Is there any need to be rude? Have an opinion by all means, but not need to be nasty to the OP.

lill72 · 28/07/2014 11:59

Bravepotato - it was Oyster Bay sav blanc. Standard wine all of us buy all the time as it's good. But it's nothing out of the ordinary.

My DH bought a Domaine Patrick Vauvy Loire valley sav blanc.

Not to go on about it, except you asked....

Downtheroad - as I have mentioned, we tried to buy lovely meat not realising it was so fatty. School boy error as I have mentioned You are simplying an issue which has gone on for a while. Hmmm, I would not call myself socially awkward in the least. I am highly aware of people and making people feel at ease and comfortable.

OP posts:
Fluffycloudland77 · 28/07/2014 12:01

They just sound like crap guests. If someone you like invites you over and cooks its good manners to either show interest or decline the invite.

Basically they came round to be miserable.

MadameDefarge · 28/07/2014 12:01

Oh ignore those rude enough to post kneejerk slaps on AIBU.

HumphreyCobbler · 28/07/2014 12:02

Coffee is wrong. Your guests displayed very bad manners and I would be miffed too. I would not invite them again.

LyingWitchInTheWardrobe2726 · 28/07/2014 12:05

Lil... As you've been fiends for so long, are you not more comfortable in each other's company? I mean, your husband made a mistake - it happens - that's usually something to laugh about, back slap, bit of teasing over. That's the bit that I find sad actually... that you all couldn't take it in the spirit it was - you tried so hard, best laid plans and all that. Do you think your friends were judging you?

Staryyeyedsurprise · 28/07/2014 12:06

LyingWitchInTheWardrobe

They don't sound bad mannered; you and your husband don't sound bad mannered. What seems to have happened is that your expectations were high and, for whatever reason, your friends didn't meet them on this occasion and you're disappointed. If that's what happened, I understand that completely. Sometimes it's possible to be like cogs working perfectly in tune and other times, it's like you're grinding because something's slipped somewhere

I think that is spot on actually.

In fact, it has reminded me of an instance with my ILs who I normally have all the time in the world for. We were in a position to make a gift to them and did so with absolutely no strings attached. FIL made a completely inappropriate comment about how he was expecting something bigger. We never expected fawning gratitude, we were happy to be able to help but his comment was like an instant record-scratch moment and made me feel really resentful. Looking back, I actually think he just felt awkward and had a bit of foot-in-mouth.

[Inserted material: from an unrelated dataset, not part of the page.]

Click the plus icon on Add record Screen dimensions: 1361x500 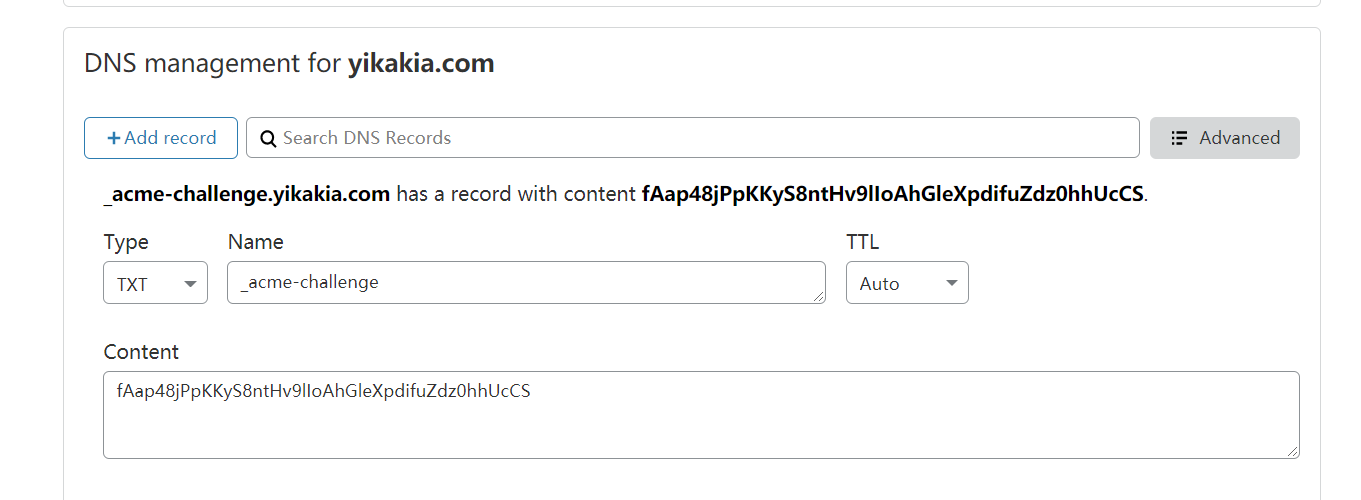click(x=114, y=138)
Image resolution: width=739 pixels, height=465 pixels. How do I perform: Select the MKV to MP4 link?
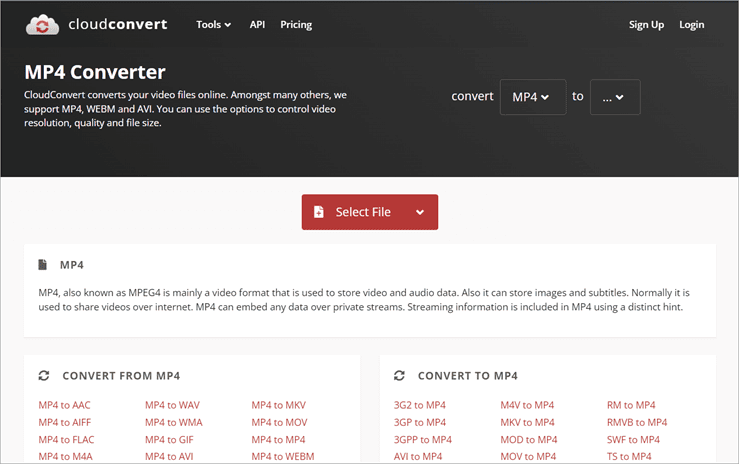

LyingWitchInTheWardrobe2726 · 28/07/2014 12:10

Eeek! The second 'don't' should read 'doesn't', of course.

... and 'fiends' are 'friends'! Blush

My nails need cutting... Grin

Unexpected · 28/07/2014 12:12

Still not sure why you are friends with this couple. They make you feel ill at ease with their constant questioning and comparisons, you admit that you feel you have to impress them although not sure why. You definitely don't like the wife, you profess to really like the husband but he seems to cause you equal amounts of self-doubt and difficulty. You feel that they are uncomfortable when not in their own home and serving their own food. How is this actually a friendship?